The S&P 500 is down just 3% year-to-date, and is actually up more than 5% over the past three months. The indexes for China, India, and Brazil, on the other hand, are all down over the past three months. Brazil's market index is down 19% year-to-date, China's is down more than 21% and India's is down more than 24%.

"People don't understand that the S&P 500 has now outperformed the BRIC nations (Brazil, Russia, India and China) for four years," Richard Bernstein, CEO and chief investment officer for Richard Bernstein Advisors, told USA Today. "We are in the very early stages of a resurgence of the U.S. equity markets, and I don't think people are aware of the shift that is going on."

Indeed, many analysts actually think U.S. stocks are cheap right now.

The price/earnings (P/E) ratio for the S&P 500 dropped to 12.8 as of the third quarter of 2011. The historical average for the S&P's P/E is 15, meaning stocks are moderately underpriced.

In fact, the average P/E has been even higher in recent decades. Since 1988 the S&P average P/E has been 19.2 – which translates to a 33% discount for current stock prices.

--- DATASET EXCERPT ---

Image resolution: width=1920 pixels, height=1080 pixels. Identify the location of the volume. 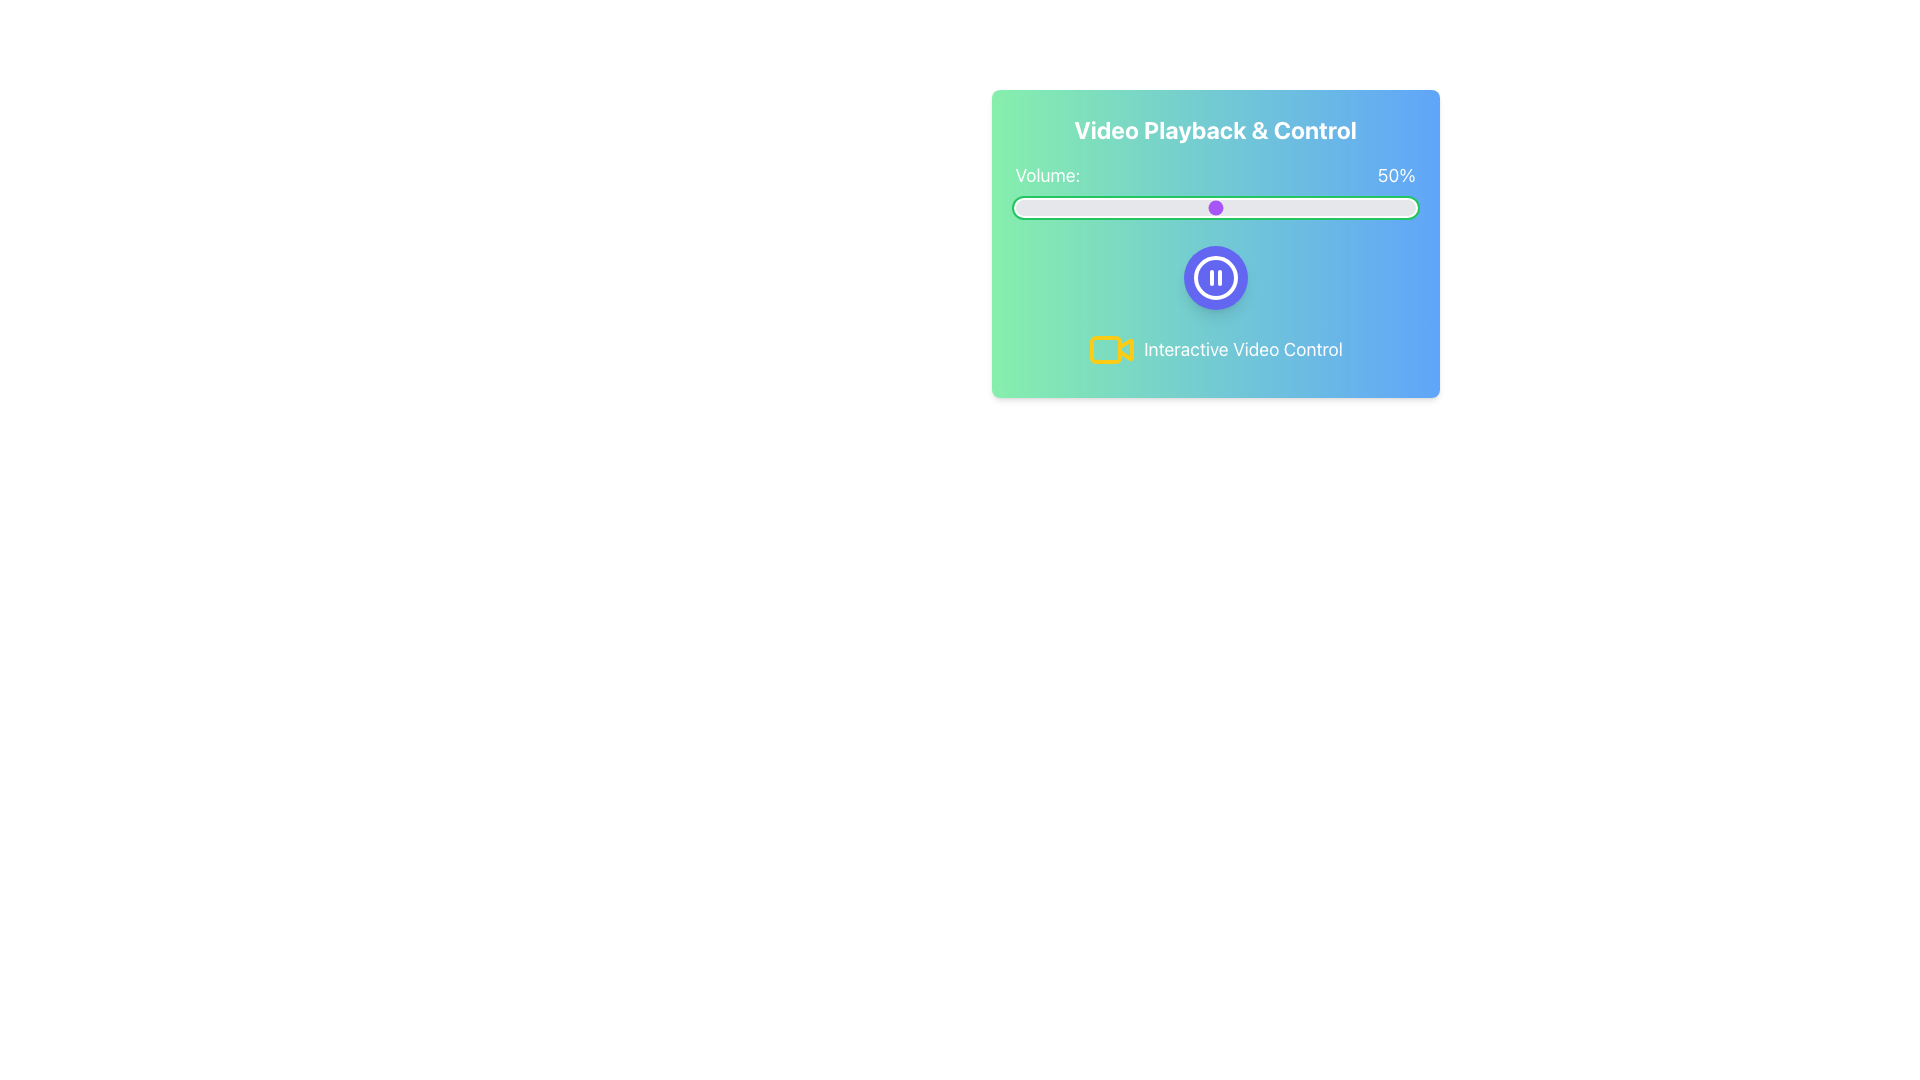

--- DESCRIPTION OF THE TASK ---
In the stock market passage, what was the S&P 500's price/earnings ratio as of the third quarter of 2011? Rely only on the stock market passage, not the data.

--- FULL ANSWER ---
12.8